-
Notifications
You must be signed in to change notification settings - Fork 112
Description
I was getting a UserWarning: http.cookiejar bug! for a Unicode URL and after 4 hours of debugging seem to found the culprit.
After Webtest calls req.get_response for a Django WSGI application, the environment changes and no longer contains the raw URL-unquoted path but its UTF8-decoded equivalent. However, when extracting the cookies, Webtest still assumes that the path has the raw value, resulting in the following stacktrace:
File "/usr/lib/python3.12/http/cookiejar.py", line 1628, in make_cookies
ns_cookies = self._cookies_from_attrs_set(
^^^^^^^^^^^^^^^^^^^^^^^^^^^^^
File "/usr/lib/python3.12/http/cookiejar.py", line 1583, in _cookies_from_attrs_set
cookie = self._cookie_from_cookie_tuple(tup, request)
^^^^^^^^^^^^^^^^^^^^^^^^^^^^^^^^^^^^^^^^^^^^
File "/usr/lib/python3.12/http/cookiejar.py", line 1532, in _cookie_from_cookie_tuple
req_host, erhn = eff_request_host(request)
^^^^^^^^^^^^^^^^^^^^^^^^^
File "/usr/lib/python3.12/http/cookiejar.py", line 642, in eff_request_host
erhn = req_host = request_host(request)
^^^^^^^^^^^^^^^^^^^^^
File "/usr/lib/python3.12/http/cookiejar.py", line 627, in request_host
url = request.get_full_url()
^^^^^^^^^^^^^^^^^^^^^^
File "/home/venvs/p312/lib/python3.12/site-packages/webtest/utils.py", line 125, in get_full_url
return self._request.url
^^^^^^^^^^^^^^^^^
File "/home/venvs/p312/lib/python3.12/site-packages/webob/request.py", line 497, in url
url = self.path_url
^^^^^^^^^^^^^
File "/home/venvs/p312/lib/python3.12/site-packages/webob/request.py", line 469, in path_url
bpath_info = bytes_(self.path_info, self.url_encoding)
^^^^^^^^^^^^^^
File "/home/venvs/p312/lib/python3.12/site-packages/webob/descriptors.py", line 70, in fget
return req.encget(key, encattr=encattr)
^^^^^^^^^^^^^^^^^^^^^^^^^^^^^^^^
File "/home/venvs/p312/lib/python3.12/site-packages/webob/request.py", line 167, in encget
return bytes_(val, 'latin-1').decode(encoding)
^^^^^^^^^^^^^^^^^^^^^^
File "/home/venvs/p312/lib/python3.12/site-packages/webob/compat.py", line 33, in bytes_
return s.encode(encoding, errors)
^^^^^^^^^^^^^^^^^^^^^^^^^^
UnicodeEncodeError: 'latin-1' codec can't encode character '\u0109' in position 1: ordinal not in range(256)

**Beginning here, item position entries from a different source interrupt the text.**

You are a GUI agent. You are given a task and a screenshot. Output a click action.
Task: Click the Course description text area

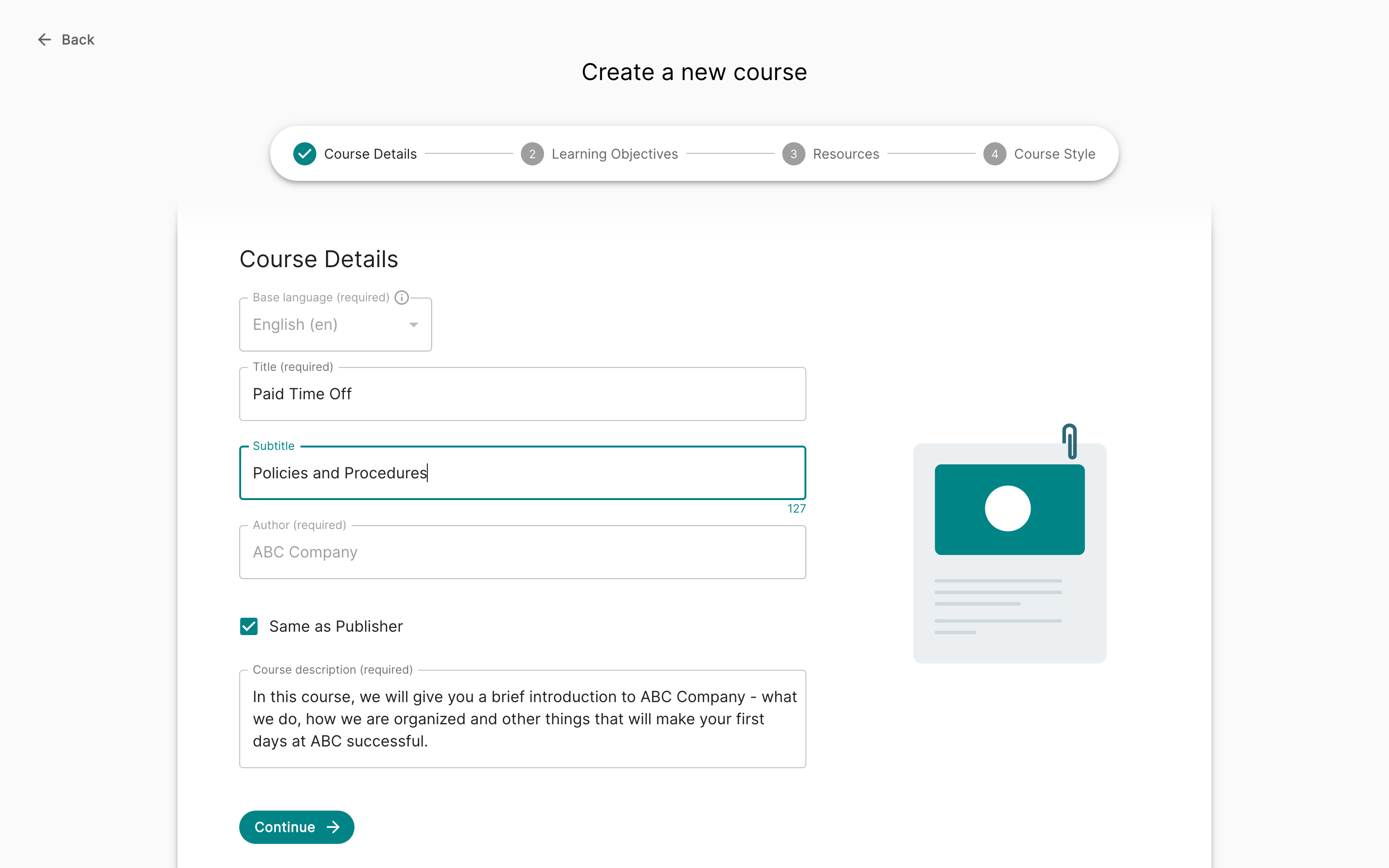coord(522,719)
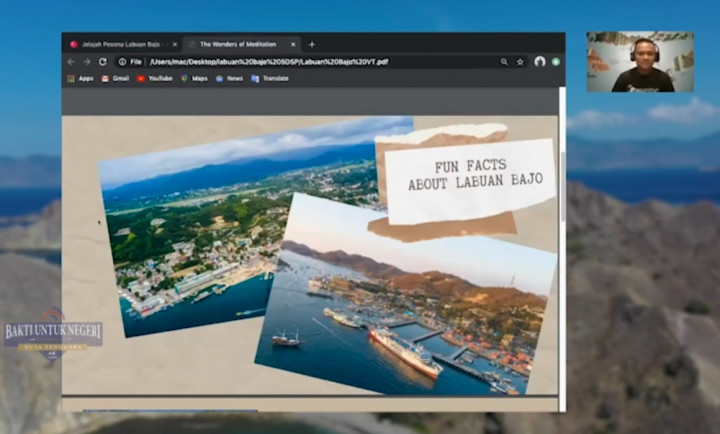This screenshot has height=434, width=720.
Task: Open the Maps bookmark
Action: coord(195,78)
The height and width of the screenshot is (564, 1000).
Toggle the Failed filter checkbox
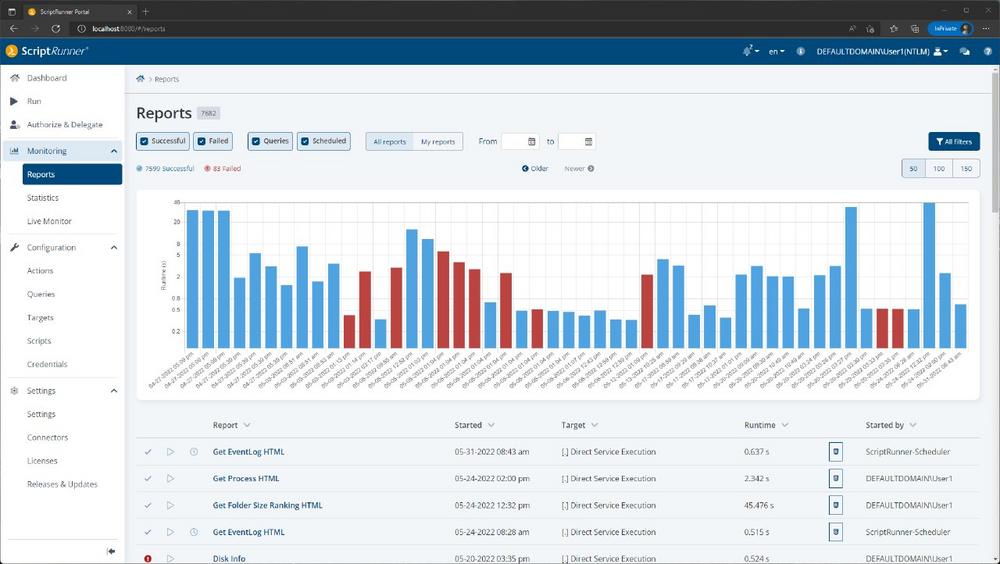coord(201,142)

The modification of the environment happens because of how Django’s WSGIRequest handles it. In particular, this line decodes the PATH_INFO:
path_info = get_path_info(environ) or "/"and these 2 lines modify the PATH_INFO in the environ:
self.META = environ
self.META["PATH_INFO"] = path_infoFor example, performing a GET request of “/ab%C4%87%C4%8F%C4%99f” results in the following debug output:
inside get(), url='/ab%C4%87%C4%8F%C4%99f'
req.url_encoding=UTF-8, req.environ['PATH_INFO']=/abÄÄÄf, req.path_info=/abćďęf
inside do_request(), PATH_INFO=/abÄÄÄf
before get response, PATH_INFO=/abÄÄÄf
inside TestRequest.call_application, environ['PATH_INFO']=/abÄÄÄf
...
inside TestRequest.call_application, environ['PATH_INFO']=/abćďęf
after get response, PATH_INFO=/abćďęf
I don’t understand the internals sufficiently to say what the most correct course of action is:
- should Webtest create a copy of the environment prior to calling
req.get_responseand restore it after the call? - should Webtest copy only PATH_INFO and restore it after getting the response?
- should Webtest examine PATH_INFO after getting the response, and if it is Unicode, encode it back into a raw form?